• **Selected extract**
= Beginning of Section =

To achieve very high reliability, redundancy or scalability, surgemail can be configured using a combination of several clustering architectures. Each clustering architecture has its own advantages and tradeoffs which you must consider in relation to your business need. The clustering architectures include:
Using surgemail mirrorring you can setup two servers to be continually updated "live replicates of each other" allowing you to send mail in to either system and read mail back from either server. In this configuration there is no single point of failure and if there is a major hardware problem on either server, you can failover to the second server with no interruption of service. Also, if one system goes down for maintenance, it will auto-resynch when it comes back online.
Mirrorring is the simplest and most cost effective way of getting a system with high reliablility and high redundancy. This is particularly useful if your mail load "can easily" be handled on a single server.
This failover can be done a variety of ways, but the recommended ways is either to use router based failover or manually switched using an extra floating IP address that is allocated to the primary server.
For more information on configuring mirrorring see Mirrorring FAQ and Configuration examples help page.
Surgemail can be functionally split across several servers. The main reason to use this is if your mail load is too large for one server (eg 40000 user+) and / or you have a particularly heavy spam loading or webmail client loading.
You can pick and match what you want to support on each server, but typically you would setup say 2 front end systems for spam and virus filtering. A single mail system to handle storage of local mail including access to this using POP and IMAP. And one or more webmai systems which handle the webmail load and talk to the primary mail server when necessary using IMAP.
This is the most efficient way to implement a high reliabilty system with a high level of scalability. Dependant on your user needs this allows you to host up to 100,000 users on your primary mail server..
For detailed configuration information see configuring functionally split cluster help page
Surgemail can be configured in a more traditional shared storage cluster configuration using an NFS (or other) shared storage device for providing standard mail services.
In this configuration you have several servers all running surgemail handling all mail services storing users mail using the same central storage. The incoming connection load is shared between all servers using an appropriate technique. This is typically a hardware based load balancing router.
This configuration has the advantage that it is truely symmetric and you can easily add in one or more servers if required. However the shared storage cluster configuration has two significant disadvantages:
1) Less efficient - Several, normally in memory optimisations (in particular quota handling and file locking) needs to be done on disk, increasing the disk IO load.
2) Some of surgemail advanced features are not fully functional (eg surgeplus calendaring)
For detailed configuration information see configuring shared storage cluster help page.
Proxy mode allows a domain to be split across several physical servers. This systems allows both infinite scaling, and 3 layer security. Incoming POP/SMTP connections arrive at one of several front end 'proxy' servers (running SurgeMail in proxy mode) these servers then lookup the user in the networked user database (via LDAP or our own TCPAuth module) and along with the normal response an extra response code of 'tohost=backend.host.name' is returned, the proxy then redirects the user to the appropriate back end system.
So you might run 4 back end systems, each with 100,000 users, and 2 front end systems. To add more users you just add as many front end and back end servers as needed to cope with the load.

= End of Section =

Extracted entries:

= Beginning of Section =

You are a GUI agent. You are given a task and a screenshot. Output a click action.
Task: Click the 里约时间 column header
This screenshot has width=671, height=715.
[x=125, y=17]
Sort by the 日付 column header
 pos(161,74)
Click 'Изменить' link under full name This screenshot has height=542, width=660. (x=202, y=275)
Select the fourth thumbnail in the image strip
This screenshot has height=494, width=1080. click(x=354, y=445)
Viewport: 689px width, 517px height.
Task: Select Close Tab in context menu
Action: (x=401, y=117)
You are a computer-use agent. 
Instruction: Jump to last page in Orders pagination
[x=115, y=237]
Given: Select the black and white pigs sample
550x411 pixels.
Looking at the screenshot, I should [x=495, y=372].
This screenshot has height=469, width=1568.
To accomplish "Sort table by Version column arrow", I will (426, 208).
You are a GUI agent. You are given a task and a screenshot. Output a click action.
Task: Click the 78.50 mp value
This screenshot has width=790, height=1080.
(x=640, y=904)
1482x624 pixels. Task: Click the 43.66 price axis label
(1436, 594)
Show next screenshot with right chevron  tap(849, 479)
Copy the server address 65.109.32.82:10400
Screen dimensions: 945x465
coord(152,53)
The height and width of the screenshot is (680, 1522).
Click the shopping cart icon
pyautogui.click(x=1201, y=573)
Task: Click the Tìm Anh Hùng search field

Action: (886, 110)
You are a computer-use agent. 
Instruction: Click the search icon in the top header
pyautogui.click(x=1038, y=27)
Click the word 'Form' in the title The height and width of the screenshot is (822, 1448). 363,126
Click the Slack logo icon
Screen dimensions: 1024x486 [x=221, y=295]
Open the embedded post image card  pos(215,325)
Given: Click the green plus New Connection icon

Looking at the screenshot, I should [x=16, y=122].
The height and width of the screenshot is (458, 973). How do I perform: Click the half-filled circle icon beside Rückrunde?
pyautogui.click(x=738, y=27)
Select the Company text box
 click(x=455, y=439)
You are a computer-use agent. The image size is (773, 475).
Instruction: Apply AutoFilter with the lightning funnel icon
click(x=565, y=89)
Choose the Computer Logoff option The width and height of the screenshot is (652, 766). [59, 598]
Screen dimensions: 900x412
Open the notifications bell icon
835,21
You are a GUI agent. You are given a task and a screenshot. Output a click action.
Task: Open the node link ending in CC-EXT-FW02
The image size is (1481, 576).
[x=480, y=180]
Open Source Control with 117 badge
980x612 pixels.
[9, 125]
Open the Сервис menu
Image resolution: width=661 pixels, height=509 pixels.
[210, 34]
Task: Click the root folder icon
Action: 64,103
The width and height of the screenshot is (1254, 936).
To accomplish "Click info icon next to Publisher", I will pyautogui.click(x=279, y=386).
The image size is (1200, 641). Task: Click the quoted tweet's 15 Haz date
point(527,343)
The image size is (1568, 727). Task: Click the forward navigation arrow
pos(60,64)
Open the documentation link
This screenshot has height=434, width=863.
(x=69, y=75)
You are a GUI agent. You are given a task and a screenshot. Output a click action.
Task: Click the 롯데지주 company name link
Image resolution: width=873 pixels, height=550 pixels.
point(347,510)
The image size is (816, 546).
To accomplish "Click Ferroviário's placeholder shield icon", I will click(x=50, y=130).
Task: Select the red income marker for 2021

= End of Section =

• **Task requirements**
Please return the passage of the surgemail clustering text above from "This is the" to "standard mail services.", copied word for word.

• **The answer**
This is the most efficient way to implement a high reliabilty system with a high level of scalability. Dependant on your user needs this allows you to host up to 100,000 users on your primary mail server..
For detailed configuration information see configuring functionally split cluster help page
Surgemail can be configured in a more traditional shared storage cluster configuration using an NFS (or other) shared storage device for providing standard mail services.